_PROBLEM STATEMENT_
Can you render the lines below as a numbered list, skipping any blank lines and leaving the pictures out?

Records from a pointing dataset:

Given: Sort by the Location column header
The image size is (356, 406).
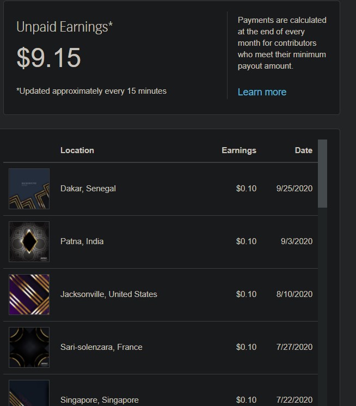Looking at the screenshot, I should coord(77,150).
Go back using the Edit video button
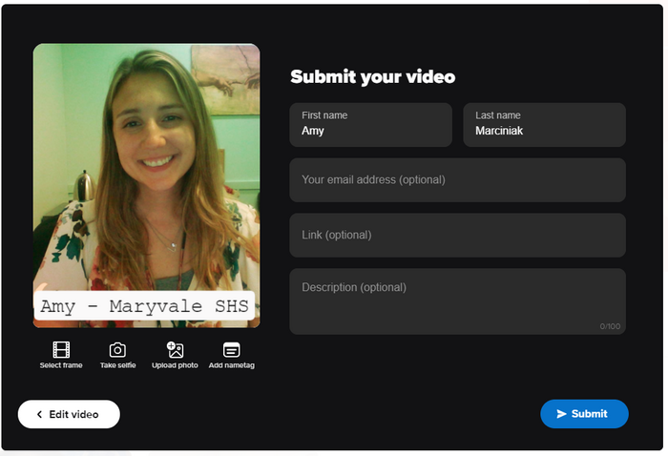Viewport: 668px width, 456px height. point(69,415)
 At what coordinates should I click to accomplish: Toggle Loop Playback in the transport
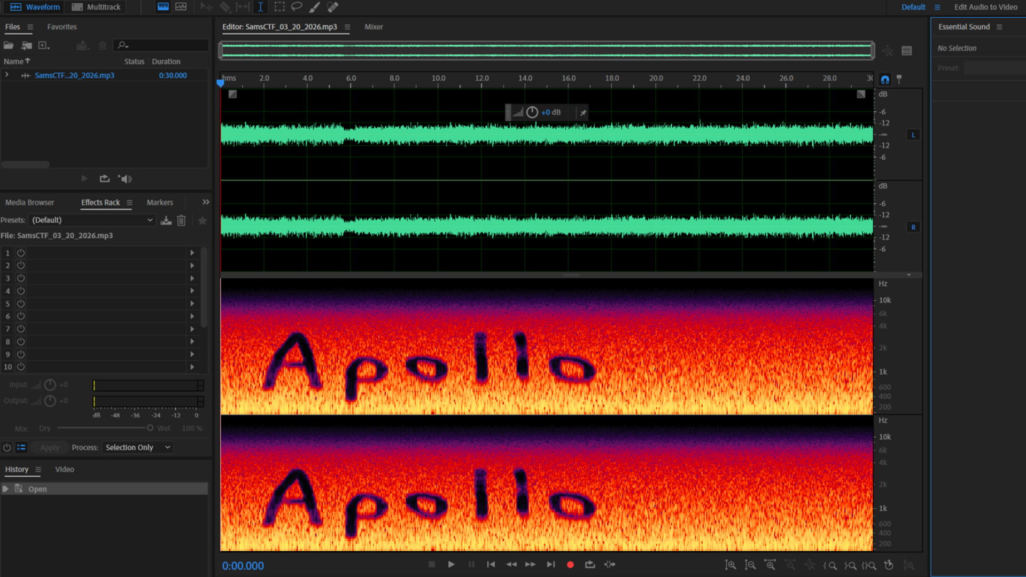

_OUTPUT BELOW_
1. Given: Sort by the Location column header
2. The image size is (356, 406).
3. Looking at the screenshot, I should coord(77,150).
4. Go back using the Edit video button
5. Viewport: 668px width, 456px height. point(69,415)
6.  At what coordinates should I click to accomplish: Toggle Loop Playback in the transport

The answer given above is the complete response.